• Exercise description:
Reproduce word for word the lines between the line holding "Locate an element" and the line holding "countdown-timer: 3 is", inclusive.

• Data excerpts:
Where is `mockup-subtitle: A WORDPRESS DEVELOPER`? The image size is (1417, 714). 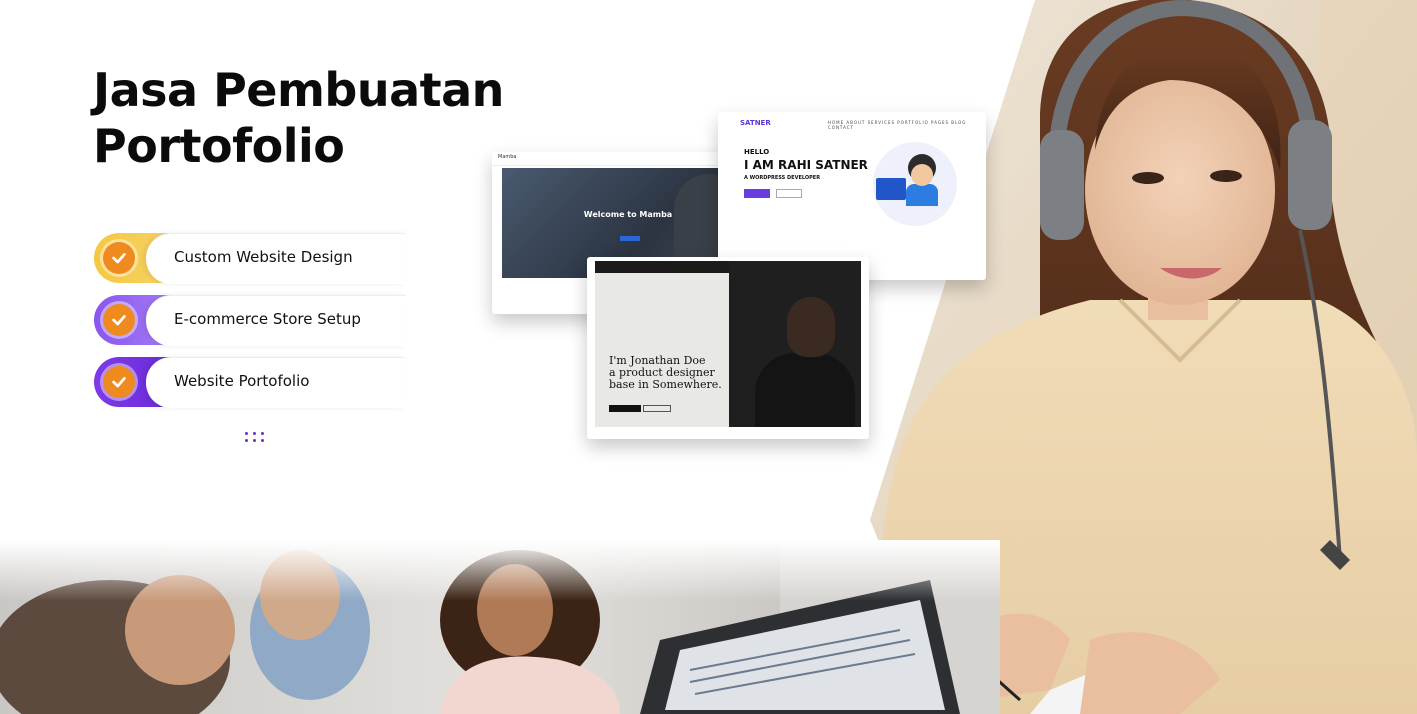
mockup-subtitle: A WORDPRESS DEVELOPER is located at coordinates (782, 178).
...
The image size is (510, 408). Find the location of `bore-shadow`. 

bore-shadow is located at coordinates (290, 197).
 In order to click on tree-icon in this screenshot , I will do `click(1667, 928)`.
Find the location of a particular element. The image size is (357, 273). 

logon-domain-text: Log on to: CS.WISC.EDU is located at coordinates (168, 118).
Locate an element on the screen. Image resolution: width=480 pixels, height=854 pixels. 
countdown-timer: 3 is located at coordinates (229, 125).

• Task solution:
Locate an element on the screen. Image resolution: width=480 pixels, height=854 pixels. 
countdown-timer: 3 is located at coordinates (229, 125).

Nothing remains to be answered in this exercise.